Test, test, test: An increasing number of IT vendors and consultants are opening RFID testing labs where retailers and CPG manufacturers can simulate how RFID will operate in real-life supply chain conditions and situations. This type of lab testing, whether conducted at a hosted third-party site or in-house, is highly valuable. However, observes BearingPoint senior manager and director of global RFID solutions Brian Higgins, testing also needs to occur in the actual supply chain environment.

"Conduct a field test as part of your proof-of-concept," he says. "Take equipment out and set it up, cordon off a section of your operational environment to observe how noise factors affect RFID. Build your testing strategy around a program of spelling out a clean business case."

Communicate: During the pilot itself, active and accurate communication among all supply chain partners is critical to effectively evaluating RFID performance. Supply chain data must be synchronized, which requires advance preparation. "Zero human intervention, totally automatic supply chain operation requires clean data to start," says the ePC Groups Abell. "On average, 30% of a retailers master file is different from a suppliers master file for the same products."

Thus, retailers and CPG providers should try following EAN.UCCs Global Data Synchronization (GDS) Services, which incorporate UCCnets GLOBALregistry service, a global registry or index of product and company information.

Take an active role in developing RFID standards: Hopefully, by following the first six recommended steps, retailers and CPG companies will enjoy enough success with their RFID pilots to receive the green light for further rollout. However, long-term adoption of RFID requires obtaining a whole range of new hardware and software devices, including tags, readers, object name service (ONS) and Savant server.

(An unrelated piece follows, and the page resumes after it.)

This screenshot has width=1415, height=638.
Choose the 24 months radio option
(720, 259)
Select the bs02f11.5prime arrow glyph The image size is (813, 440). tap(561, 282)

To effectively use RFID as a supply chain accelerator, retailers and CPG companies also must be able to exchange data in a common format with universal product descriptions. Without standards governing these systems and data exchanges, RFID will never achieve its full potential.

Fortunately, organizations such as the EAN.UCC-sponsored EPCglobal are developing international standards that will allow RFID to become a truly worldwide supply chain enabler. Standards development is still in an early enough stage that participation is gladly welcomed, and companies that take the initiative can help steer standards in a direction that will suit them best.

Abell further recommends that retailers get involved in efforts to develop smaller-scale standards that affect their particular verticals. "Certain retail types dont care about other retail types," he says, "but [RFID] standards will evolve faster if they provide use requirements for their type."